The main aim of analytics engine is to get data from mqtt broker in stream format and apply rules on incoming data in real time and produce alert/action on mqtt broker. Getting data through pipeline and applying analysis function is done by using Apache Beam.
Apache Beam is an open source, unified model for defining both batch and streaming data-parallel processing pipelines. Using one of the open source Beam SDKs, we can build a program that defines the pipeline.
There are many frameworks like Hadoop, Spark, Flink, Google Cloud Dataflow etc for stream processing. But there was no unified API to binds all such frameworks and data sources. It was needed to abstract out the application logic from these Big Data frameworks. Apache Beam framework provides this abstraction between your application logic and big data ecosystem.
- A generic dataflow-based model for building an abstract pipeline which could be run on any runtime like Flink/Samza etc.
- The same pipeline code can be executed on cloud(eg. Huawei Cloud Stream based on Apache Flink) and on the edge with a custom backend which can efficiently schedule workloads in an edge cluster and perform distributed analytics.
- Apache Beam integrates well with TensorFlow for machine learning which is a key use-case for edge.
- Beam has support for most of the functions required for stream processing and analytics.
- Basic mqtt read/write support in Apache Beam for batch data
- Reads data from an mqtt topic
- Create PCollection of read data and use it as the initial data for pipeline
- Do a filtering over the data
- Publish an alert on a topic if reading exceeds the value
- Golang(version: 1.11.4+)
- KubeEdge(version: v0.1+)
- Docker(version: 18.06.1-ce+)
For demo 1.1: Pull the docker image from dockerhub by using following command
$ sudo docker pull containerise/ke_apache_beam:ke_apache_analysis_v1.1
For demo 1.2: Pull the docker image from dockerhub by using following command
$ sudo docker pull containerise/ke_apache_beam:ke_apache_analysis_v1.2
Run the command
$ docker images
This will shows all images created. Check image named ke_apache_analysis_v1.1 or ke_apache_analysis_v1.2
Follows steps from here to setup prerequisite environment.

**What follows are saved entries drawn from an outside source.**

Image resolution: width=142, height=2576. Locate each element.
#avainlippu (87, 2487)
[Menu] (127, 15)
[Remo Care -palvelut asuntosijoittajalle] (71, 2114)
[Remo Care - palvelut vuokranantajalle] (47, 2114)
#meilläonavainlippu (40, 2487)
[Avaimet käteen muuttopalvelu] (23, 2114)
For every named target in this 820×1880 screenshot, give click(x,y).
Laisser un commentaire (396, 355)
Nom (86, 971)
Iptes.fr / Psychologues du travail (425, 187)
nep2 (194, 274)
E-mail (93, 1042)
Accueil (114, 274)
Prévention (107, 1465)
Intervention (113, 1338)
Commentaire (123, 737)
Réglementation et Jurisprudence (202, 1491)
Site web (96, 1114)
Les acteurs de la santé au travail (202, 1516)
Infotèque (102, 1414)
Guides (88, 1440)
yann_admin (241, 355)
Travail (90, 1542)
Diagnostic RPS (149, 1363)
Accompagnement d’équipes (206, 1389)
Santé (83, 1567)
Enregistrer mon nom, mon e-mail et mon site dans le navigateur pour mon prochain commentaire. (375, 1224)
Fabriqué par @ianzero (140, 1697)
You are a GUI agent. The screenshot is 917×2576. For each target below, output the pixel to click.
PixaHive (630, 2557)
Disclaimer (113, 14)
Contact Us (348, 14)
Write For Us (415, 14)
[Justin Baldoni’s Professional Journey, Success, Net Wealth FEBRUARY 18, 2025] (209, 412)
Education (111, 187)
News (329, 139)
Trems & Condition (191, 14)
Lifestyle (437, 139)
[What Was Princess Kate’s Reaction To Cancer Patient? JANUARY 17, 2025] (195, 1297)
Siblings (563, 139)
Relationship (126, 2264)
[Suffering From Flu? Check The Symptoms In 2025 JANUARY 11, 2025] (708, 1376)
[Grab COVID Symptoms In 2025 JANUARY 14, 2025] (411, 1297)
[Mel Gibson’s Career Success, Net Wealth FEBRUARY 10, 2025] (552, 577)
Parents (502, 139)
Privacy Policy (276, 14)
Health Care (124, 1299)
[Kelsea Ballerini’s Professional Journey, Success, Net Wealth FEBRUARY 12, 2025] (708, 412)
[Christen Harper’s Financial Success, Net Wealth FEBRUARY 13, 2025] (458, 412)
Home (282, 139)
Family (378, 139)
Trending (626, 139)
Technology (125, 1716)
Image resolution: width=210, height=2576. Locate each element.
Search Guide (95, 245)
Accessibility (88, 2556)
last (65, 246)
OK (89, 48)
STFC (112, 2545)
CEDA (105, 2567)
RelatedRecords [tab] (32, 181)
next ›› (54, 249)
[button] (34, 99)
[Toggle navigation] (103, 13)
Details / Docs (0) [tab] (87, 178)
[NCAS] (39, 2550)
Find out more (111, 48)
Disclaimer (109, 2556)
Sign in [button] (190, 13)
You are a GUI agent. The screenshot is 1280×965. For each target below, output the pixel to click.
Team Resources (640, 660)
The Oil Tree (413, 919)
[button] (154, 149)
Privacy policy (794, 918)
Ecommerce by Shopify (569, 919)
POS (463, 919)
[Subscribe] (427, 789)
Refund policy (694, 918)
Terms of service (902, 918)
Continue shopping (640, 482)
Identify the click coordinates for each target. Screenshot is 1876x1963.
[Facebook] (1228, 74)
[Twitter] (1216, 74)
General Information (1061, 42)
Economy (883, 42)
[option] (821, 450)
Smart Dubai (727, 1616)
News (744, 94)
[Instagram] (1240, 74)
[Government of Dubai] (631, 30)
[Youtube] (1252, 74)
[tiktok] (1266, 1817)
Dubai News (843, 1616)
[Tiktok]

Try out a application deployment by following below steps.
$ kubectl apply -f examples/KE-Apache-Beam-Analysis/KE-Apache-Beam-Deployment.yaml
Then you can use below command to check if the application is normally running.
kubectl get pods
To check result, publish dummy data by using testmachine.
Add following vendor packages:
$ go get -u github.com/yosssi/gmq/mqtt
$ go get -u github.com/yosssi/gmq/mqtt/client
run:
$ go build testmachine.go
$ ./testmachine